DIRECTIVE:
Quote each of the lines below word for word, and leave out the pictures.
--- Start INFORMATION GIVEN ---
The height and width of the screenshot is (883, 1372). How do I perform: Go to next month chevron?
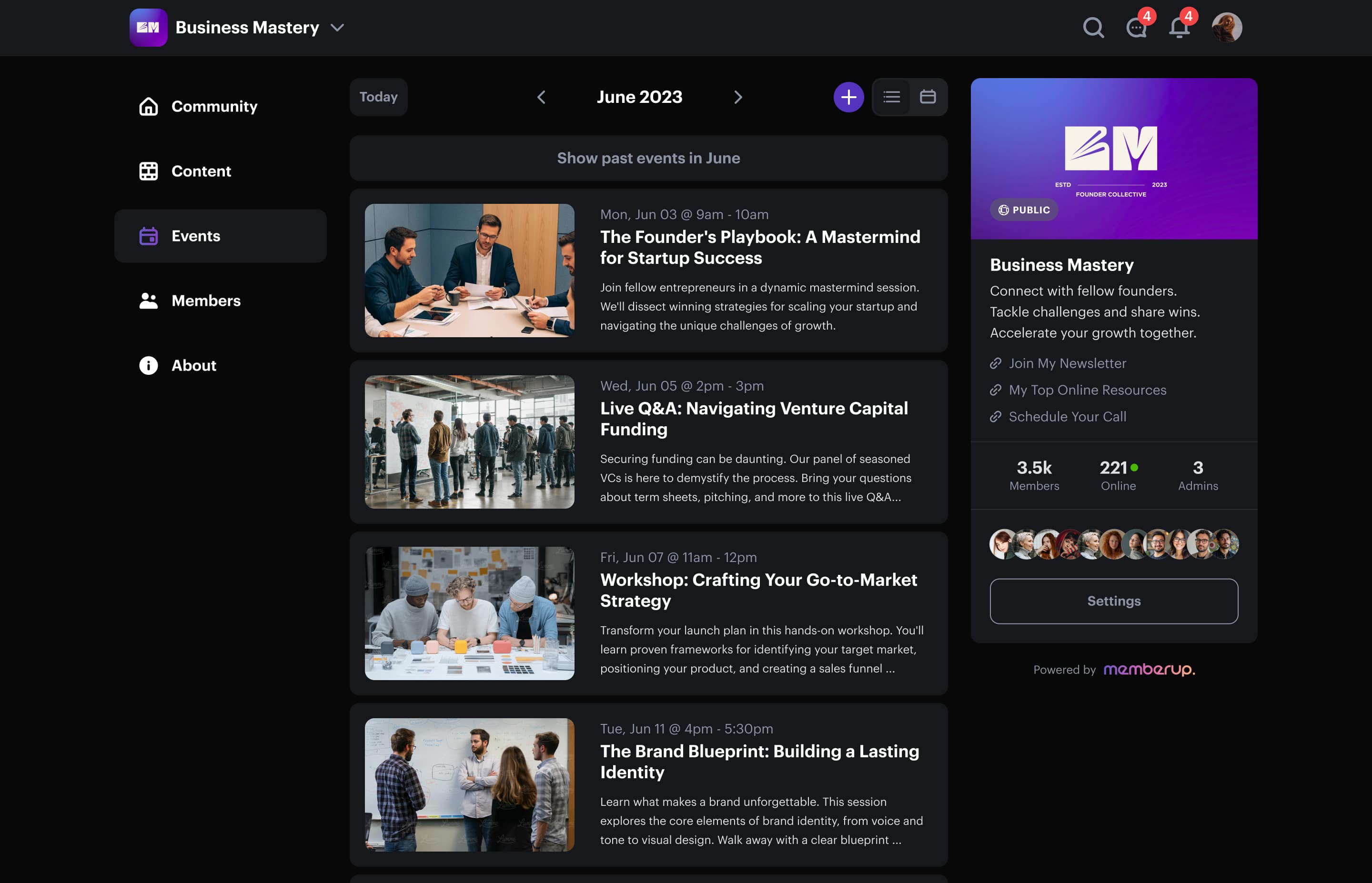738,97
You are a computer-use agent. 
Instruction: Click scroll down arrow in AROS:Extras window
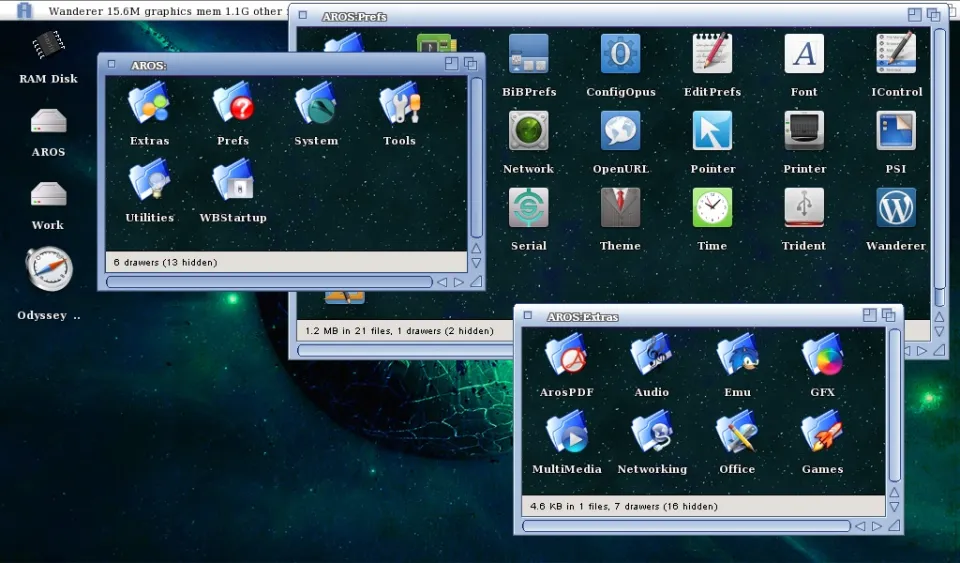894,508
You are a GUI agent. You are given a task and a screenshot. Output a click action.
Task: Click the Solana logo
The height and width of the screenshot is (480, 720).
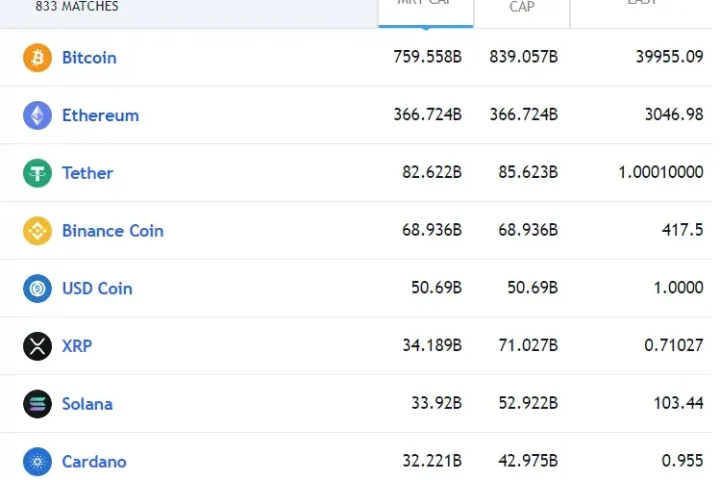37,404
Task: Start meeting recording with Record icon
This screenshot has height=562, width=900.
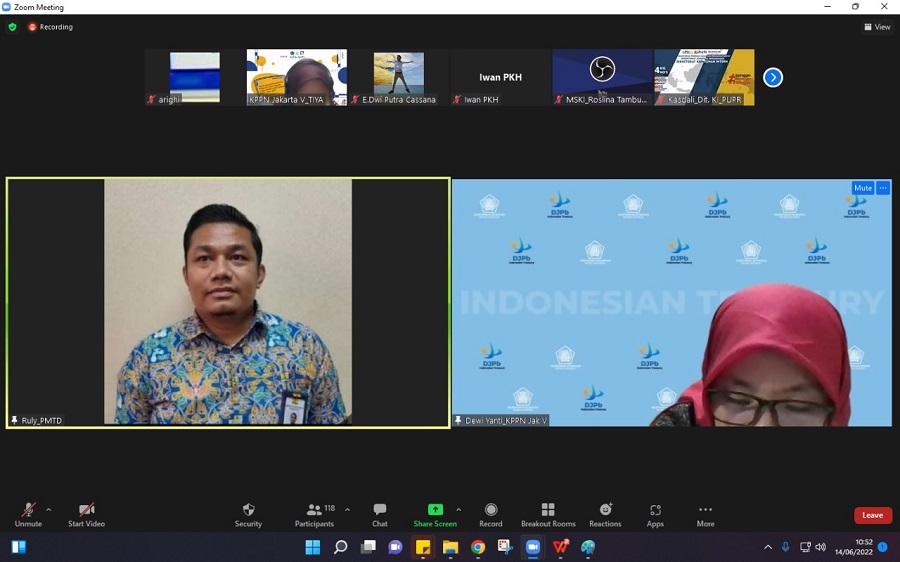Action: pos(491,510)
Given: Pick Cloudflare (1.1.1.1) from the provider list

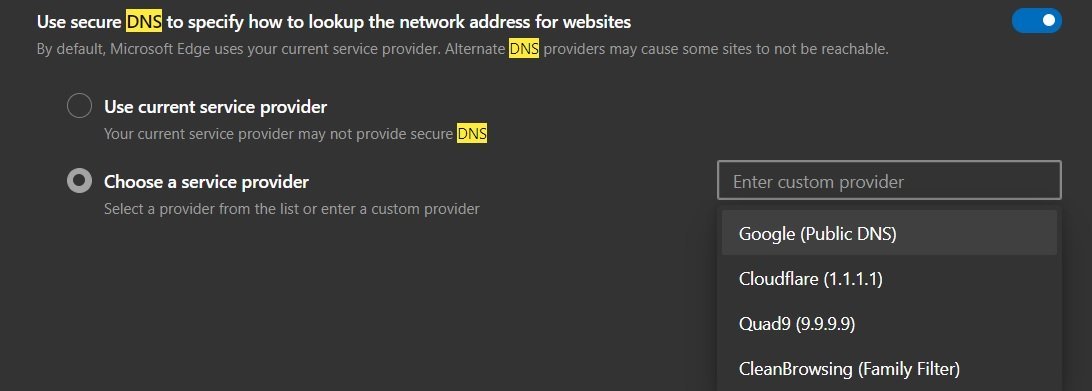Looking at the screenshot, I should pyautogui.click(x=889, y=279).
--- End INFORMATION GIVEN ---
TASK RESPONSE:
The height and width of the screenshot is (883, 1372). How do I perform: Go to next month chevron?
738,97
You are a computer-use agent. 
Instruction: Click scroll down arrow in AROS:Extras window
894,508
You are a GUI agent. You are given a task and a screenshot. Output a click action.
Task: Click the Solana logo
The height and width of the screenshot is (480, 720).
37,404
Task: Start meeting recording with Record icon
This screenshot has height=562, width=900.
Action: pos(491,510)
Given: Pick Cloudflare (1.1.1.1) from the provider list

Looking at the screenshot, I should pyautogui.click(x=889, y=279).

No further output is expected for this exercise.